Reverse Vaccinology Approach for a Potential Rhinovirus Vaccine

Background: Rhinoviruses (RVs) represent the most important aetiological agents of the common cold and are responsible for about two-thirds of acute exacerbations of chronic bronchitis, asthma, and chronic obstructive pulmonary disease (COPD) in both children and adults. This study aimed to design a pan-serotypic vaccine capable of inducing cross-reactive antibodies against most of the RV by using a reverse Vaccinology approach. Methods: Bioinformatics analysis was carried out to characterise the capsid proteins (VP1, VP2, VP3, and VP4) of all known RV serotypes and to predict potential immune motifs. Conserved motifs consisting at least nine-mers common across all RV-A or B serotypes were selected and synthesized chemically. Four tagged full-length genes coding the capsid proteins of an ideal strain (HRV-74), VP1, VP2, VP3, and VP4 were constructed and cloned in vitro. Upon expression , the purified recombinant proteins were also administered subcutaneously to other groups of rabbits. The responses and cross-reactivity of the specific immunoglobulin M (IgM) and G (IgG) to the peptides, proteins, and whole viruses were measured.

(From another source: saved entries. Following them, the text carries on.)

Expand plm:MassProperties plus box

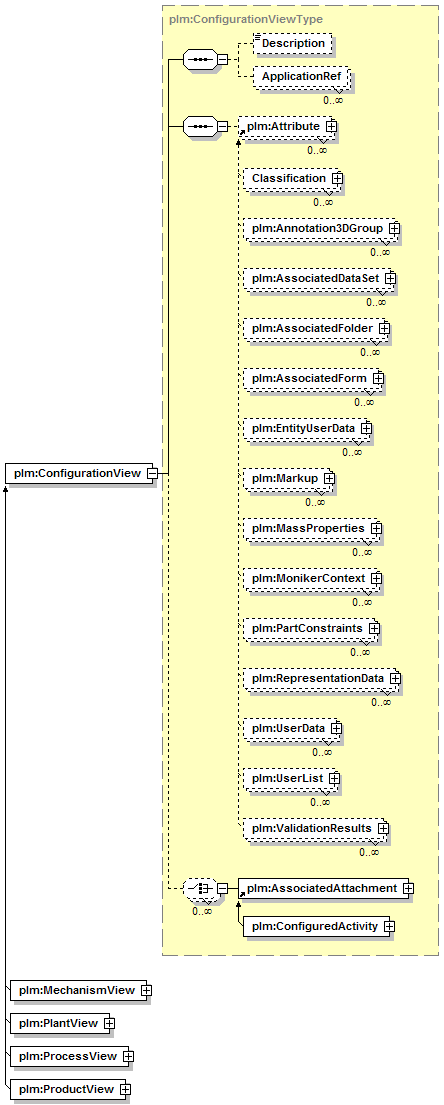376,528
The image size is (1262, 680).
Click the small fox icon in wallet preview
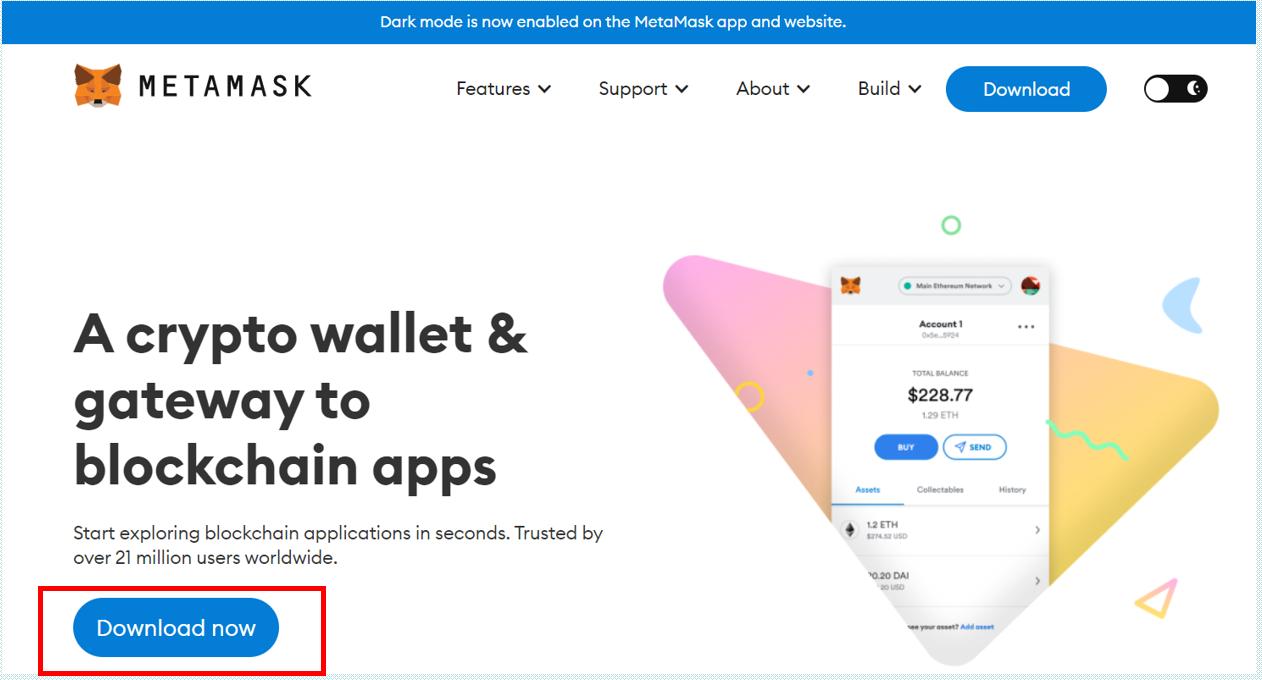pos(850,286)
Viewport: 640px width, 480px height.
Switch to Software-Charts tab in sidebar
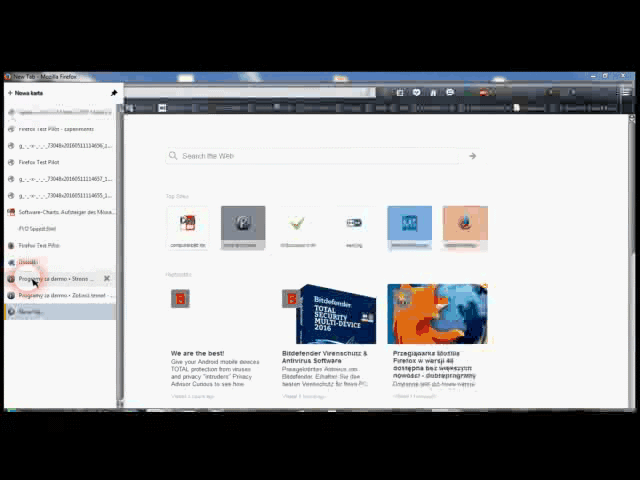click(x=66, y=212)
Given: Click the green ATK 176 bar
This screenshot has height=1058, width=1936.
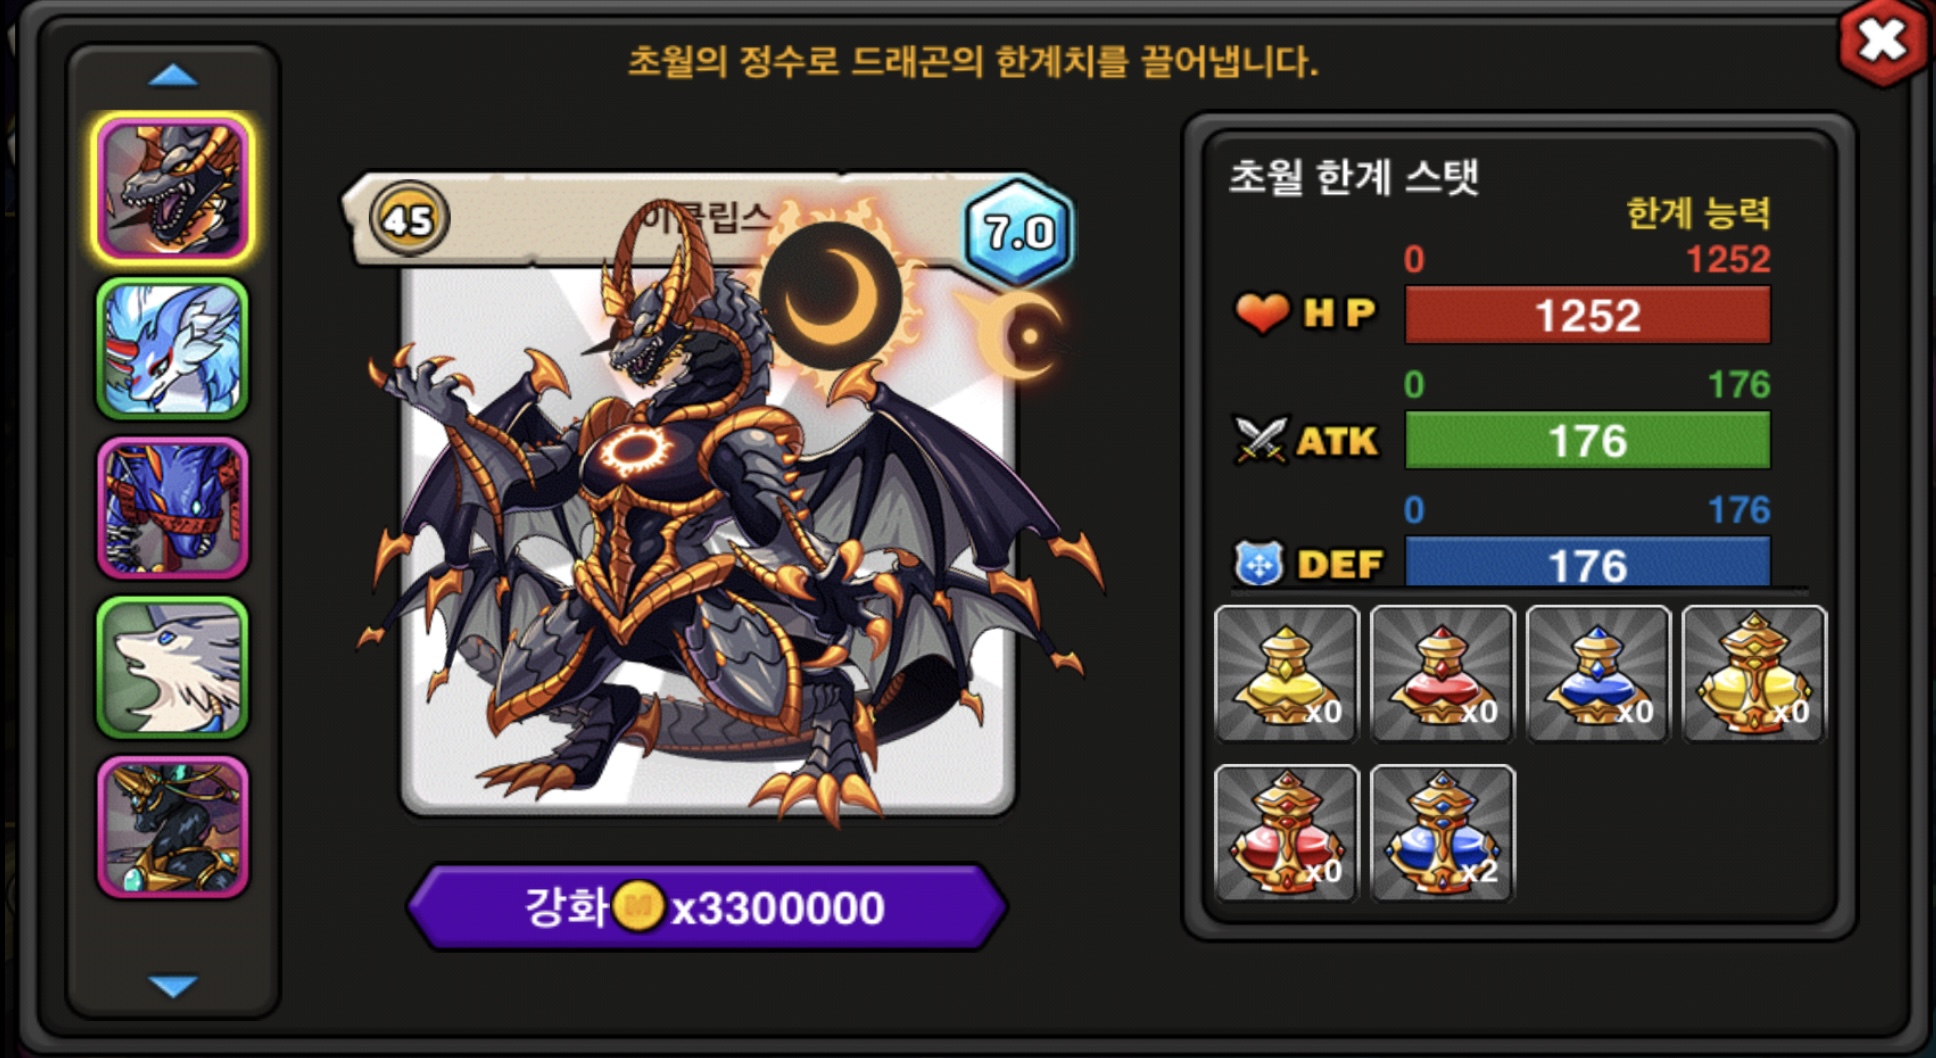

Results: The obtained anti-peptide antibodies exhibited a cross-neutralizing activity for different RV strains in vitro. Antibodies raised to the synthetic peptides exhibited cross-reactivity against the corresponding recombinant proteins and antigenically distinct RV strains coated on plates via ELISA assay. Conclusions: The study findings indicated that the peptides corresponding to the conserved region of the RV capsid proteins were potent immunogenic; moreover, the findings showed that their combination was crucial for extending the cross-protection against variant RVs.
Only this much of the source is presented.